After spending the last four days at a green building workshop learning about hempcrete, Hill wants to begin using the natural, nontoxic building material, starting with a garage he’s building at his house.

Hempcrete is a breathable, sustainable building material made from the woody interior of the hemp stalk. Unlike modern concrete, hempcrete is modeled off ancient Roman concrete, and rather than increasing carbon emissions, hempcrete pulls it from the atmosphere.

“I think this is the future. It’s historical. I mean they did it years and years ago,” Hill said. “It’s like lost and come back.”

About 50 investors, students, architects, workers in the trades and farmers participated in a multiday workshop focusing on the uses of hemp as an industrial product.

The Building Green Hempcrete Workshop, led by Chicago-based Pink Hats Construction and Development Group and Toronto-based Eleven 11 Farms, had more than a dozen sponsors from around the continent.

Hempcrete is not a direct replacement for modern concrete but has many other uses, including insulation, wallboard and partition walls. As an industrial material, hemp can also be used in textiles and flooring, among other uses.

“It was important for me, as a minority-owned construction company, to be able to bring this here to the Midwest,” said Traci Quinn, CEO of Pink Hats Construction.

She said she wanted to be a “catalyst to spearhead green living” in Illinois to help achieve the state’s goal of reaching 100% clean energy by 2050. Because hempcrete absorbs energy, it can generate carbon credits.

Hempcrete does have some drawbacks, including that it cannot be used for load-bearing walls, is not readily available and requires skill sets that may be unfamiliar to workers, a 2022 study published in Science Direct found.

Hemp’s availability and the skill set for working with hempcrete were subjects of the workshop, Quinn said. While Pink Hats Construction is a licensed grower in Illinois, Quinn said it isn’t growing the product yet. But she hopes to work with local farmers to use hemp to revive their soil between crop seasons.

“It’s a great turnover for corn and soy farmers, when they remediate their land after harvest, to grow hemp for a year. It absorbs all of the carbon, all of the metals out of the soil,” she said.

The U.S. industrial hemp market is relatively new, said Tim White, president of Texas Healthy Homes, one of the event’s sponsors. He said hemp has only been legal to grow for industrial purposes in the U.S. for four or five years, and now most of the hemp used has to be imported.

White said people traveled from around the country for the workshop.

“What in the world are we doing here in Chicago?” White said. “We’re committed to making a difference in the world, making a positive difference in the world, and that’s where we come from, and we’re trying to promote it in different areas.”

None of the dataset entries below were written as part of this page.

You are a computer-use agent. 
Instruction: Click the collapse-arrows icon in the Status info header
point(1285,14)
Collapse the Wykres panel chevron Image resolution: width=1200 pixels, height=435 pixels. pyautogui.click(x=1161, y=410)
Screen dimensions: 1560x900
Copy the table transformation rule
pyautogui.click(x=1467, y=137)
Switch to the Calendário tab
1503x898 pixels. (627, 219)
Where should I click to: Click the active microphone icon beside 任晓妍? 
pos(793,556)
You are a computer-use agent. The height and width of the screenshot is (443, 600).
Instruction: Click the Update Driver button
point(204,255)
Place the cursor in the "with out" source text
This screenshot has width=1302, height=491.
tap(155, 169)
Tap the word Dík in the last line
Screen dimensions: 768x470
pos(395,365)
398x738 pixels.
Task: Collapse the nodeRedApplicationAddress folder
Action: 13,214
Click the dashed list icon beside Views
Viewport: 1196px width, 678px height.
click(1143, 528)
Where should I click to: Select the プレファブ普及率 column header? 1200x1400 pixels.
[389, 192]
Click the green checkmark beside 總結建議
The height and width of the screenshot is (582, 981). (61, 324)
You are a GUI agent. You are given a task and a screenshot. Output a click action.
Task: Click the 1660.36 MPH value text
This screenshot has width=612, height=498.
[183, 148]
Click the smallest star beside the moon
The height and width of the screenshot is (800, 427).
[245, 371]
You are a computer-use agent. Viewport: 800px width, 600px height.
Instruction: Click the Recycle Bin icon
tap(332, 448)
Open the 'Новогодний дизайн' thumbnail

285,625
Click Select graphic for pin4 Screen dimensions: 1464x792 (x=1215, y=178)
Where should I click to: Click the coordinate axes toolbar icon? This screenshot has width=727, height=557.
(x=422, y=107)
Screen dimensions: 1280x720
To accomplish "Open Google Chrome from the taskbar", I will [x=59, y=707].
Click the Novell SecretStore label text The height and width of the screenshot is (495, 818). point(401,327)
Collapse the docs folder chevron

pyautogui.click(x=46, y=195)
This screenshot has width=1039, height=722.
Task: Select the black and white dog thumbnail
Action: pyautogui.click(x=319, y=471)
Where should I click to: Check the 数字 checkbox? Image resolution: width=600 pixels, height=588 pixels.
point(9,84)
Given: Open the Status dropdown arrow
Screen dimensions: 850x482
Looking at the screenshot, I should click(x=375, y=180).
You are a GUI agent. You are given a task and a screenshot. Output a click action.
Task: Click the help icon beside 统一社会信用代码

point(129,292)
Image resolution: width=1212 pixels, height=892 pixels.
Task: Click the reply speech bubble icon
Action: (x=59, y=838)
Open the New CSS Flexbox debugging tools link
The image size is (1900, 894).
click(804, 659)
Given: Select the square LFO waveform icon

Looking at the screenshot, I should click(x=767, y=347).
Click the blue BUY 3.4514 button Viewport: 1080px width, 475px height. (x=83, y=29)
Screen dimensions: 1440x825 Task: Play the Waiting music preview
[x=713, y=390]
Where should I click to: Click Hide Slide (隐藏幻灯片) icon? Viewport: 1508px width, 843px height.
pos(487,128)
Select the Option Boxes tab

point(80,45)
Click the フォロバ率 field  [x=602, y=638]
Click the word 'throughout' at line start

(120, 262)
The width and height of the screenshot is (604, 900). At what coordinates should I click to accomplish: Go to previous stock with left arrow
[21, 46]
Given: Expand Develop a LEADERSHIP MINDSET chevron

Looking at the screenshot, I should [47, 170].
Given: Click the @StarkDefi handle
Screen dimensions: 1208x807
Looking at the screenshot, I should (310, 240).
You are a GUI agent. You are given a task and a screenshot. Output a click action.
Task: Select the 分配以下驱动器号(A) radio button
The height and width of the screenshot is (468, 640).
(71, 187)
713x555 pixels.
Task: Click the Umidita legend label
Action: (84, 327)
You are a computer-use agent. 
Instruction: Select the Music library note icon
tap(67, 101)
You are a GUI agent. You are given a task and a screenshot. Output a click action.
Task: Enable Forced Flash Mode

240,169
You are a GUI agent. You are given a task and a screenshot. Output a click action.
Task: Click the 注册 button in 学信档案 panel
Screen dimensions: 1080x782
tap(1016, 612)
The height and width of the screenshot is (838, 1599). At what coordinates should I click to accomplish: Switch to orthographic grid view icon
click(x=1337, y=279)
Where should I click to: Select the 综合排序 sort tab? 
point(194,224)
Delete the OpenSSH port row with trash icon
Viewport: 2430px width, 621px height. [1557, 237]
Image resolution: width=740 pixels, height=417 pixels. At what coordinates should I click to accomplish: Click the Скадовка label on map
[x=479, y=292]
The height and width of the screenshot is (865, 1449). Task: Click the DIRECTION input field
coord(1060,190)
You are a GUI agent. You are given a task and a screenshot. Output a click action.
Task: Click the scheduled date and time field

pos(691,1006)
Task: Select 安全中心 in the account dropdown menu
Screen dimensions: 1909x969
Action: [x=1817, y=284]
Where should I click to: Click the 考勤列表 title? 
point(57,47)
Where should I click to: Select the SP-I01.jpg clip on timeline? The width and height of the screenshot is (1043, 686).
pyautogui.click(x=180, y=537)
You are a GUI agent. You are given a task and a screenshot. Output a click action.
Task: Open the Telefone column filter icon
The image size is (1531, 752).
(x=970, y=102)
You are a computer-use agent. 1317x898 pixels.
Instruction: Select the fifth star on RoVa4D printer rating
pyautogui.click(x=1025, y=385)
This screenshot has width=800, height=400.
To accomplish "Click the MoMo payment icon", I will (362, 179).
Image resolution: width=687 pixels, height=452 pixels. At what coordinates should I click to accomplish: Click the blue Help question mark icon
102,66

In addition to its ability to draw carbon out of the atmosphere and soil, hempcrete is also zero-waste because any material generated during construction can be reused.

Quinn said a major benefit is its protection against fires.

“Maui, they’re starting to build. They reached out to me to see what we can do to help build some temporary homes there. Why? Because it’s smokeproof and a fire retardant,” she said.

For participants like Melvin Henley, CEO and president of the construction company PAC Leaders, the workshop provided not only skills to use hempcrete in construction but also to train others.

He says the information is invaluable and will enable him to bring this into future projects.

“Understanding that there’s a way that we can build green and train to build green, I think that really made us want to focus on this,” Henley said.

Workshop participant Laura Felix is a student in St. Augustine College’s construction pre-apprenticeship program.

She said she was grateful to learn about hempcrete and planned to share what she learned with her classmates.

“No one really is teaching us this. It was a great opportunity,” Felix said. “It’s not something that we’re exposed to on the daily.”

Gude Bernardez came to the workshop with her husband, who is an investor in hemp processing in South Carolina. She said she was amazed by the material.

“I’m from Mexico originally, so I’m thinking just to bring this to Mexico, too, and educate people, because sometimes they say hemp is synonymous of marijuana, and that’s not true,” Bernardez said.

“My mind is spinning right now about ideas on how to introduce this to other people,” she said.